▶ **Problem**
Return only this: the line with "Screen dimensions: 1568x419" and all the lines that follow it below, through the final one, exactly as they are.

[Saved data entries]
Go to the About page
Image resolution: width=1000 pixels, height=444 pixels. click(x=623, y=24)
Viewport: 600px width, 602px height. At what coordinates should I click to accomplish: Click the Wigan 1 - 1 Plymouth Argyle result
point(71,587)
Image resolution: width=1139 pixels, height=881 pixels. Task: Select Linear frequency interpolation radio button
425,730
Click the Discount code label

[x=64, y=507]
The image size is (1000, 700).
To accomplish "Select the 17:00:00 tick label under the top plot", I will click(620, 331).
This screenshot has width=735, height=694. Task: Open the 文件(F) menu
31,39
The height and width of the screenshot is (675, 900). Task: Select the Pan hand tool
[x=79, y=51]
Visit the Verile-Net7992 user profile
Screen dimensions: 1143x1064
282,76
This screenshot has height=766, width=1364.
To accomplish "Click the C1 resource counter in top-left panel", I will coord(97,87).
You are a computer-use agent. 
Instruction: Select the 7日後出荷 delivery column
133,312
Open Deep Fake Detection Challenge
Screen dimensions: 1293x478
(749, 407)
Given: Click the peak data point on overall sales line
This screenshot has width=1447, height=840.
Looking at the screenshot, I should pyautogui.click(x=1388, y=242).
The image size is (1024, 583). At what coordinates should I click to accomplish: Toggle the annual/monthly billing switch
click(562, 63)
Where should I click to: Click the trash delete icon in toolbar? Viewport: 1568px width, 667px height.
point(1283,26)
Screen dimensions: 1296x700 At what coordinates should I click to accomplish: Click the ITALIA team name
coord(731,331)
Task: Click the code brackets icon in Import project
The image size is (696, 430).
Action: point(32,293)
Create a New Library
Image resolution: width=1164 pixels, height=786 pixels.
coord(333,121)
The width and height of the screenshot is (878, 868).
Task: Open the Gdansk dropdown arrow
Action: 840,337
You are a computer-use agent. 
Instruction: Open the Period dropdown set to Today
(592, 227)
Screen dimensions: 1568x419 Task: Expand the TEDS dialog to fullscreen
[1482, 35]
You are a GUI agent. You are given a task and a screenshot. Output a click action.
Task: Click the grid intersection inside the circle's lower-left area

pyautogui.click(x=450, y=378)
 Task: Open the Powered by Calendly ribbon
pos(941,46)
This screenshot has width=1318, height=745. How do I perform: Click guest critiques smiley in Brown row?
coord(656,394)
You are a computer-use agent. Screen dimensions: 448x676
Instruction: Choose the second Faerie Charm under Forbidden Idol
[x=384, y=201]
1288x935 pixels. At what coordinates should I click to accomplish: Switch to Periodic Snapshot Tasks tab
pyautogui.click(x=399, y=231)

▶ **Answer section**
Screen dimensions: 1568x419 Task: Expand the TEDS dialog to fullscreen
[1482, 35]
You are a GUI agent. You are given a task and a screenshot. Output a click action.
Task: Click the grid intersection inside the circle's lower-left area

pyautogui.click(x=450, y=378)
 Task: Open the Powered by Calendly ribbon
pos(941,46)
This screenshot has width=1318, height=745. How do I perform: Click guest critiques smiley in Brown row?
coord(656,394)
You are a computer-use agent. Screen dimensions: 448x676
Instruction: Choose the second Faerie Charm under Forbidden Idol
[x=384, y=201]
1288x935 pixels. At what coordinates should I click to accomplish: Switch to Periodic Snapshot Tasks tab
pyautogui.click(x=399, y=231)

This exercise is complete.